[PATCH] IP28: added cache barrier to assembly routines

[Date Prev][Date Next][Thread Prev][Thread Next][Date Index][Thread Index]

 



IP28 needs special treatment to avoid speculative accesses. gcc
takes care for .c code, but for assembly code we need to do it
manually.

This is taken from Peter Fuersts IP28 patches.

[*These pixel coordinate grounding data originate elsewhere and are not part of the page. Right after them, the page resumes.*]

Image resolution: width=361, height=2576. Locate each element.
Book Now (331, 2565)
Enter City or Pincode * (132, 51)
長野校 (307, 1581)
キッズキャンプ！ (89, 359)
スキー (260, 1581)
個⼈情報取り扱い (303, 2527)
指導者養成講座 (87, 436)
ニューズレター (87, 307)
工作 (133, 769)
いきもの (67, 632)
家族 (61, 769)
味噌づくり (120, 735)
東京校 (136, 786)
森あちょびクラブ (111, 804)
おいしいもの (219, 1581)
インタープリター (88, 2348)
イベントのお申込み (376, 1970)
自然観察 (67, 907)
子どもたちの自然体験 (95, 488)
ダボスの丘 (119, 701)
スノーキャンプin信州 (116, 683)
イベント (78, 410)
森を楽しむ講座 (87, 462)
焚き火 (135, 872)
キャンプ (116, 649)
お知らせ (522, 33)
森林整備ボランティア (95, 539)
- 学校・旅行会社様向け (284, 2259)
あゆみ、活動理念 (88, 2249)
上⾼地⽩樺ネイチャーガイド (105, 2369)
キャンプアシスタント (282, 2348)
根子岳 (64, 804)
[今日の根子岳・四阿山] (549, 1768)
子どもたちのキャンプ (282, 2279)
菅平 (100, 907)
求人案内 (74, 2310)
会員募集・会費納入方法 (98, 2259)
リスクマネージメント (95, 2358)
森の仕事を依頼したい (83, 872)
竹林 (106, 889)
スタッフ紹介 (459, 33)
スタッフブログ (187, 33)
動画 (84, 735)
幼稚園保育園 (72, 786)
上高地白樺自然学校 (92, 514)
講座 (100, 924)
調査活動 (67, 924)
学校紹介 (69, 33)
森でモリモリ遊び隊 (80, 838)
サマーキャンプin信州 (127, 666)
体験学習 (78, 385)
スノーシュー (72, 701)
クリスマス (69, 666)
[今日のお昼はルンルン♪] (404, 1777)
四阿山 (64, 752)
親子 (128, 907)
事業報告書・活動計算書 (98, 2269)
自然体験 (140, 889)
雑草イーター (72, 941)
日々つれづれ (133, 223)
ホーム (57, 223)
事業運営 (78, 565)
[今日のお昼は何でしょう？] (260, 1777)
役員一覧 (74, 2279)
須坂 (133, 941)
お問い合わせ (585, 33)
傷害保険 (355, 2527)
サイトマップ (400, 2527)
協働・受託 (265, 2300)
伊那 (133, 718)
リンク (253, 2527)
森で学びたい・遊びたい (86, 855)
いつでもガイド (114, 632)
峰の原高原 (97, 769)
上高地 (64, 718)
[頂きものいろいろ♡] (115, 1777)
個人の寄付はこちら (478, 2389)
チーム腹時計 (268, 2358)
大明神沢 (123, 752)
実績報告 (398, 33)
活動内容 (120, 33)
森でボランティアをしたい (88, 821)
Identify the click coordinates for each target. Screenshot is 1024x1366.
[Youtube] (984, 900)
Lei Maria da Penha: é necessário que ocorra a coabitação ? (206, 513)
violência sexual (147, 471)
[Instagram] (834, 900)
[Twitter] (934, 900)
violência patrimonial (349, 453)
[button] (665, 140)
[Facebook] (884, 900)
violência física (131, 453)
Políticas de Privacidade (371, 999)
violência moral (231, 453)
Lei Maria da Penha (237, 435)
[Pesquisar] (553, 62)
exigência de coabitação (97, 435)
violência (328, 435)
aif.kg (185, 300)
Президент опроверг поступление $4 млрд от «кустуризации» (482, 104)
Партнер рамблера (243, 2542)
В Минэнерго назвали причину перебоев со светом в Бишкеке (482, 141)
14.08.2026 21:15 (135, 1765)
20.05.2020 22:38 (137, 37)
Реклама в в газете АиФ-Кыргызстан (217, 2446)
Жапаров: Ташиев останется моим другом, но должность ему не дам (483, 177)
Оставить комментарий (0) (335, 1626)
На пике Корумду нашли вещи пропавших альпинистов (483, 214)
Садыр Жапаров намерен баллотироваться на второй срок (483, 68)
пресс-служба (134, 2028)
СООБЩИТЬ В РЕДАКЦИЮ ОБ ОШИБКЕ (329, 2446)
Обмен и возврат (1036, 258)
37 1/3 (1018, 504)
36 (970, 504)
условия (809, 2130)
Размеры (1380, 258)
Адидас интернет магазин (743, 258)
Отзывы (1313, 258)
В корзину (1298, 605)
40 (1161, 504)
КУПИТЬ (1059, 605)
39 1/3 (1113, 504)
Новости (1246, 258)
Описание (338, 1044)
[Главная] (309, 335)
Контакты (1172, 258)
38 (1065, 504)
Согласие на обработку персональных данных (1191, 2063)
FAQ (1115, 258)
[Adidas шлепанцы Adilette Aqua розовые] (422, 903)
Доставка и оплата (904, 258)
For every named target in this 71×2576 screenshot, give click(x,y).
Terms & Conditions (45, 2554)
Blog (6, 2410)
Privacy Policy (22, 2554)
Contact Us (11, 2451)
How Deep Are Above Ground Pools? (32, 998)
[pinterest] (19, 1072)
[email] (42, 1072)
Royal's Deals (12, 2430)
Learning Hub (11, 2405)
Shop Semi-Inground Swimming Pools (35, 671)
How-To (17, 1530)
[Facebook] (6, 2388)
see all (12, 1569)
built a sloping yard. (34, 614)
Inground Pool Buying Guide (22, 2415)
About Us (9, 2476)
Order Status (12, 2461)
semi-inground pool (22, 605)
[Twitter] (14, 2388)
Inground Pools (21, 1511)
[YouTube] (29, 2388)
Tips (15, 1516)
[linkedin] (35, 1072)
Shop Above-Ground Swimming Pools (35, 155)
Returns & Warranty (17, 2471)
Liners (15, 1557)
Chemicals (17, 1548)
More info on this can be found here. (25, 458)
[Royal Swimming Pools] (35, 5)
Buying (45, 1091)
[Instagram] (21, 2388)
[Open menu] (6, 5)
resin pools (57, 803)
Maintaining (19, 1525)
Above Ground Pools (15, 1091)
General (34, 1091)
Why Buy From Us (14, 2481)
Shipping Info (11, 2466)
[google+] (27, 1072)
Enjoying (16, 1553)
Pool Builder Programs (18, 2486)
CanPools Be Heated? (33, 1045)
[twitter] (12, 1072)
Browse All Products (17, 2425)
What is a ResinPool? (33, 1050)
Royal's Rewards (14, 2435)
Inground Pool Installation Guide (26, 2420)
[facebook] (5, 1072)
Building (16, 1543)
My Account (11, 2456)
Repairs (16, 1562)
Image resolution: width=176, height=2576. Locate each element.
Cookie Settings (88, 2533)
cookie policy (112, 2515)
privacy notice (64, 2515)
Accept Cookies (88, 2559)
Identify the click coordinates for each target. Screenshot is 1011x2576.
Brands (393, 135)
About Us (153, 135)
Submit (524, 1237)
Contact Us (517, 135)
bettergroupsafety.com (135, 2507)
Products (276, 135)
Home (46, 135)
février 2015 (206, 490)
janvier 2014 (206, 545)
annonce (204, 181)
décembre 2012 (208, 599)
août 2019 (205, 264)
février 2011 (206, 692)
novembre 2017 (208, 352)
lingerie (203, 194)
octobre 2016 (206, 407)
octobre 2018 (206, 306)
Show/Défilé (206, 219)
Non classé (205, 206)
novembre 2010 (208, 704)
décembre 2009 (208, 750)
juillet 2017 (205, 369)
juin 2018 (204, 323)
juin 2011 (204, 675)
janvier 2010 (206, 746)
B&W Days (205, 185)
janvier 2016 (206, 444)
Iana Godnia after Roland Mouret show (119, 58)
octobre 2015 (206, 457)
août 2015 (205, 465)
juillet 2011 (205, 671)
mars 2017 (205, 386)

Signed-off-by: Thomas Bogendoerfer <tsbogend@xxxxxxxxxxxxxxxx>
---
 arch/mips/lib/memcpy.S       |   10 ++++++++++
 arch/mips/lib/memset.S       |    5 +++++
 arch/mips/lib/strncpy_user.S |    1 +
 include/asm-mips/asm.h       |    8 ++++++++
 4 files changed, 24 insertions(+), 0 deletions(-)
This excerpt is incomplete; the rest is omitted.